The walkway is five feet wide and 45 feet long, and also uses Belgard Mega-Arbel (insert) stone pavers and bluestone slate. For the walkway border, workers installed Belgard Bergerac. The existing landscape (which the company installed a few years earlier) included Camas basalt boulders, which were relocated and supplemented by additional boulders set in the edges of the pathway, seamlessly blending the new and existing landscape. The boulders were secured with a concrete base to prevent them from settling.


Ross NW Watergardens
This Happy Valley, Oregon project presented Ross NW Watergardens with serious challenges. The main entryway to the house was underwhelming, with a narrow concrete path that was hard to locate at night. The contractor created an entry pathway that does justice to the beautiful house and setting. Also, the house had a large backyard that was taken up almost entirely by the lawn. The family wanted a place to gather, eat, and relax outside.

The project's hardscaping took two weeks to complete. The company's three-person hardscaping crew spent more than 200 man-hours on that portion of the project alone.

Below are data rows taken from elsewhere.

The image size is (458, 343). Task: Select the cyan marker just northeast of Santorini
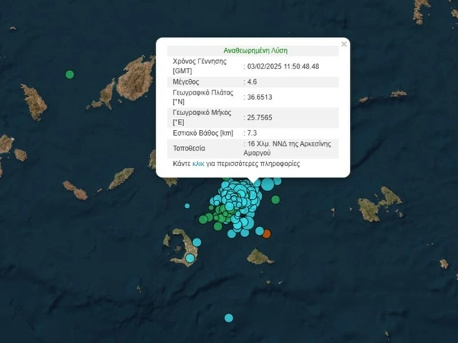tap(197, 242)
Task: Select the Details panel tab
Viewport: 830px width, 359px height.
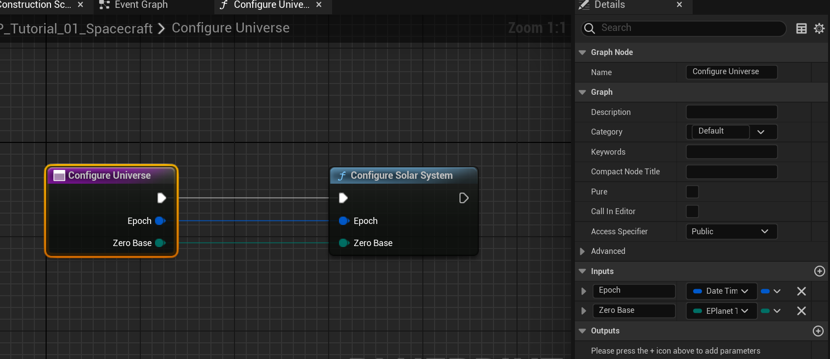Action: [x=609, y=5]
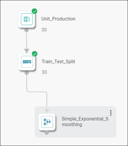Select connector line from Unit_Production to Train_Test_Split
Screen dimensions: 128x146
tap(26, 40)
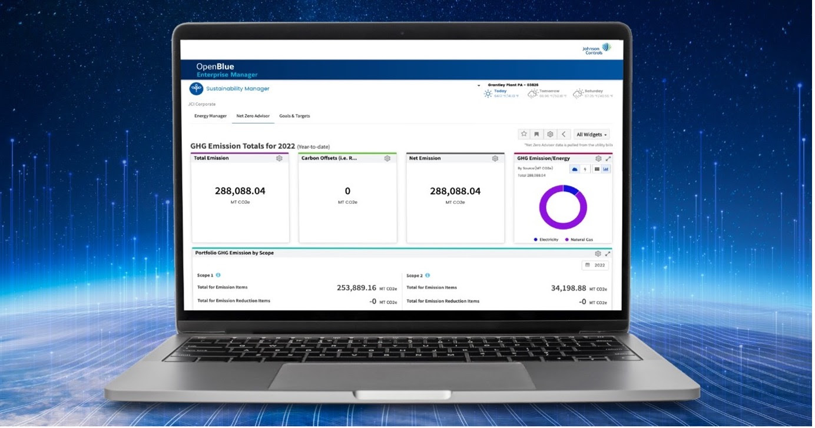Open the 2022 year selector in Portfolio GHG Emission

[x=595, y=265]

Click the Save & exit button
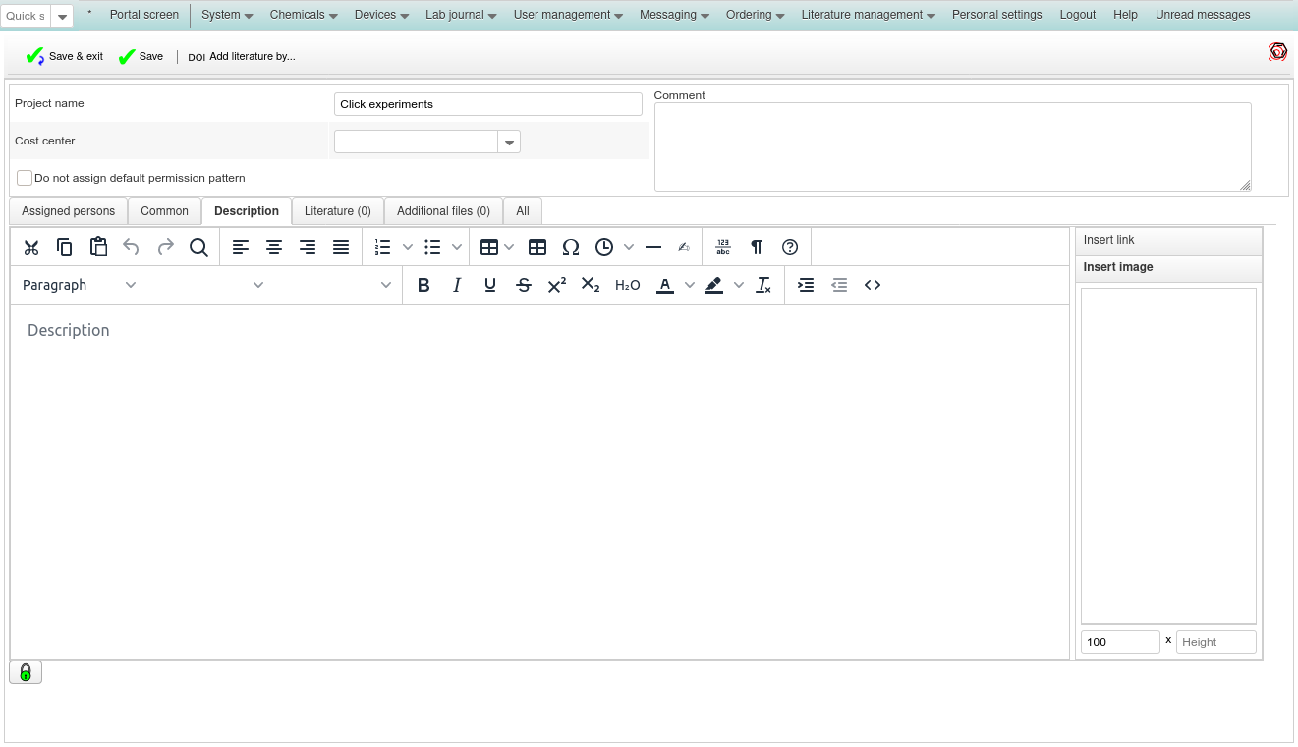[x=65, y=57]
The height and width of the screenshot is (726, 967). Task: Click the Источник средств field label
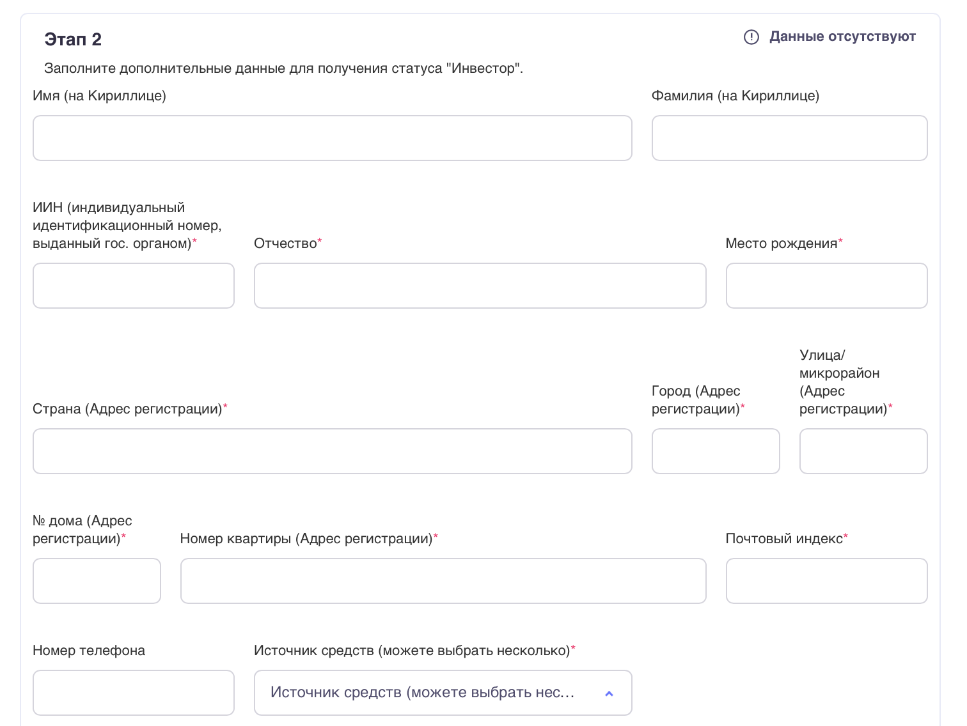pyautogui.click(x=412, y=651)
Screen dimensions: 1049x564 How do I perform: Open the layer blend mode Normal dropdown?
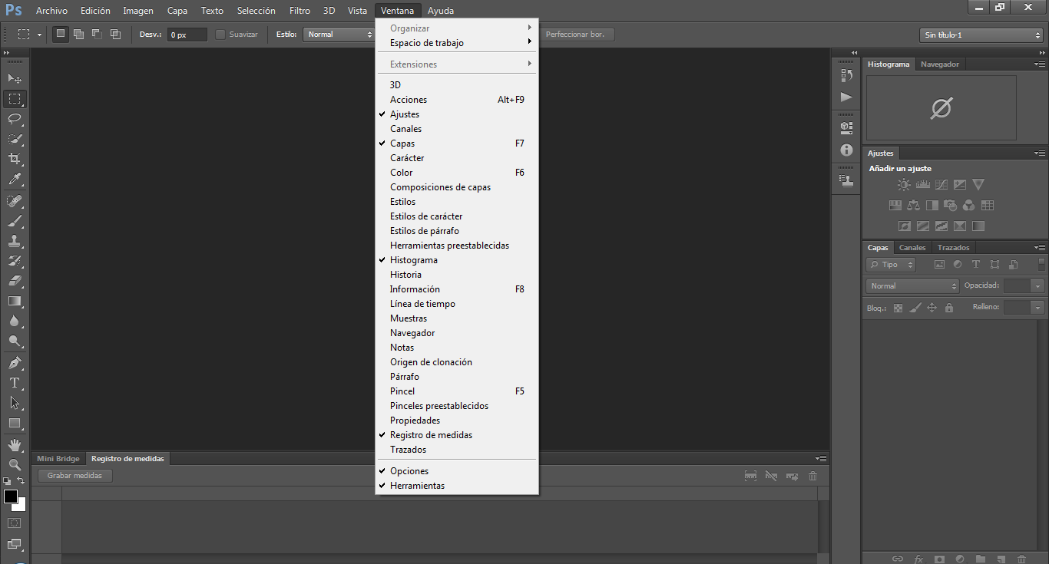tap(912, 285)
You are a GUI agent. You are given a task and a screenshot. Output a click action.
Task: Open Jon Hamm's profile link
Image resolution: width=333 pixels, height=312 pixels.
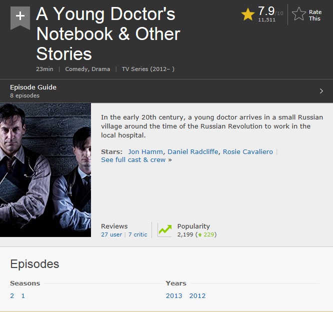point(146,152)
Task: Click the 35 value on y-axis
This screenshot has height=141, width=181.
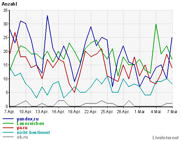Action: point(5,10)
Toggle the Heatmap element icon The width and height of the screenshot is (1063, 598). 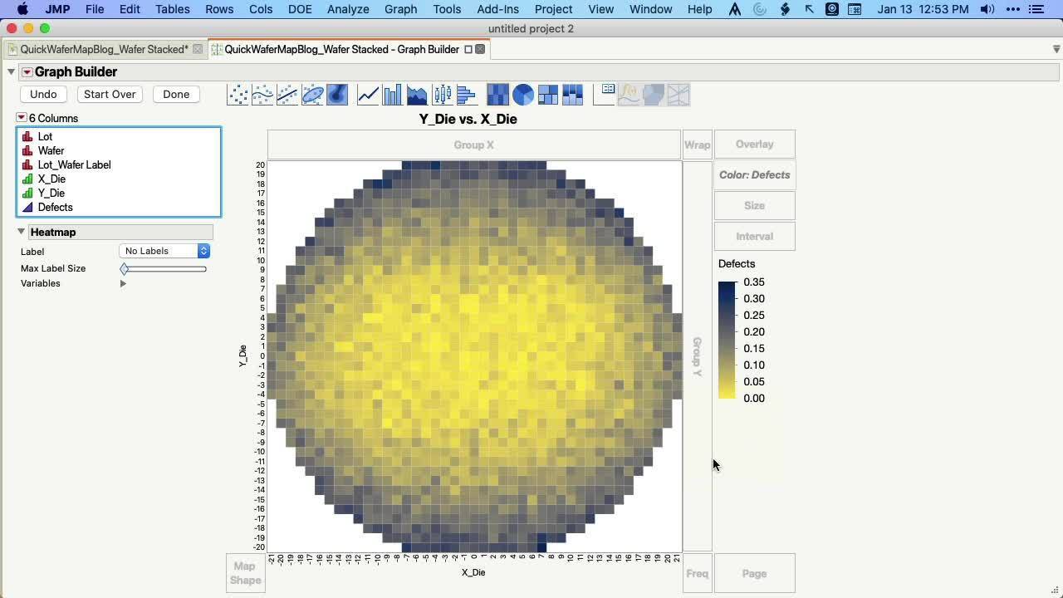click(x=497, y=95)
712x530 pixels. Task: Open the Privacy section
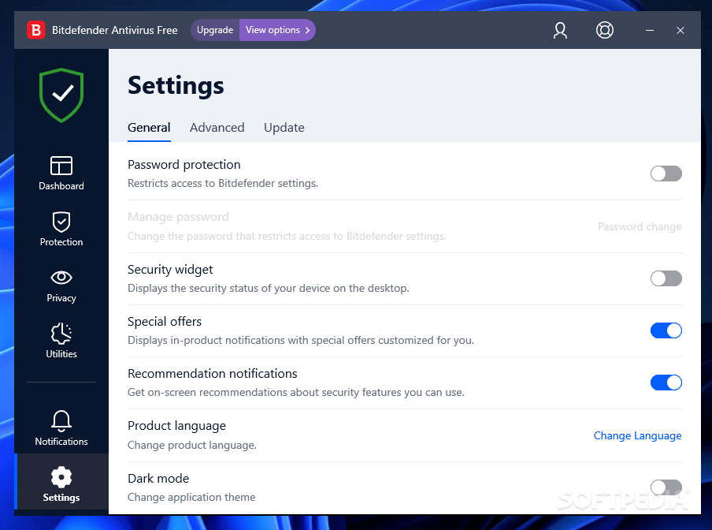[61, 286]
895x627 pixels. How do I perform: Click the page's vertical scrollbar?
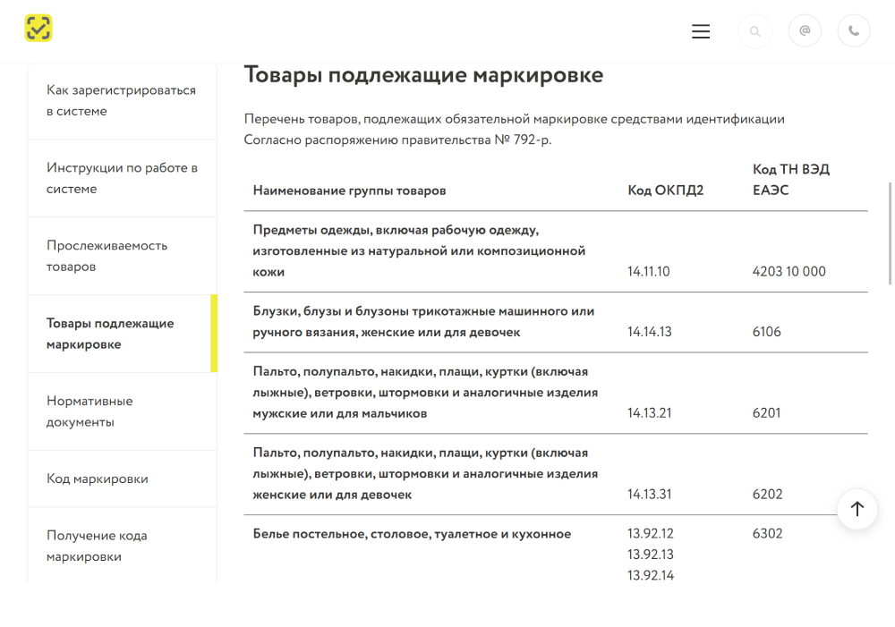coord(890,233)
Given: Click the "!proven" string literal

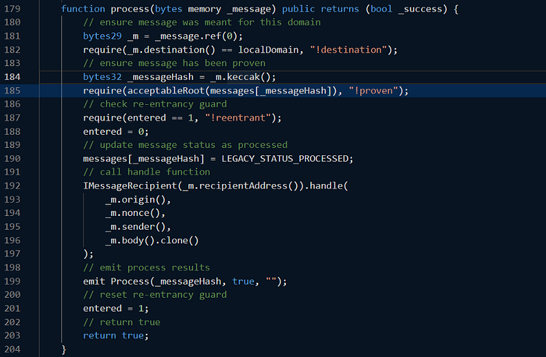Looking at the screenshot, I should coord(373,91).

Workers installed more than 1,000 square feet of Belgard pavers as well as 100 square feet of Pennsylvania Bluestone. They used a small skid steer and a plate compactor to complete the job.




For this 2,000 square foot area, the contractor installed El Dorado fieldstone for the pavilion, and used quartized ledgestone panels for the pool. They installed polished concrete for the barbecue countertop, and used a pre-cast concrete coping for the spa. Workers installed Pebbletec finish on the pool and spa, with a textured blue waterline tile that carries over onto the negative edge of the infinity wall.





This Pacific Outdoor Living project was located in Granada Hills, California. It was designed and built to extend the functional living space from the inside to the outside, and took a crew of four workers four months to complete.


Pacific Outdoor Living
According to Pacific Outdoor Living (located in Granada Hills, California), "There were several challenges to overcome. The first decision was whether to go freeform or straight-lined on the design. The house is quite angular, but we settled on the freeform layout because we felt that it softened the look of the home and also gave us greater flexibility without having to be concerned with lining certain edges up to existing edges, etc."

The owners were set on having an infinity edge pool, leaving the contractor to determine how to best situate it. They played with the idea of placing the pool on the rear slope where the edge would disappear into the horizon, but decided to create something less predictable. Using the existing contours that were sloping towards the house, the team provided an infinity edge near the house rather than over the rear hillside. Next, the designers had to figure out where and how to construct the pavilion so that it would be functional, aesthetically appealing, and buildable. According to the contractor, "We played with the idea of placing it out on the promontory [near the koi pond], but ultimately decided that attaching it to the rear of the house would provide more privacy and be most functional, and since it would be the main entertaining area, would capitalize on the view of the pool and spa."

Determining the finish materials took some work because the contractor wanted the multiple materials on the project to coordinate. The clients liked the El Dorado fieldstone veneer for the pavilion, but the company didn't want to use this on the pool as they have had problems using faux stone veneer in wet situations.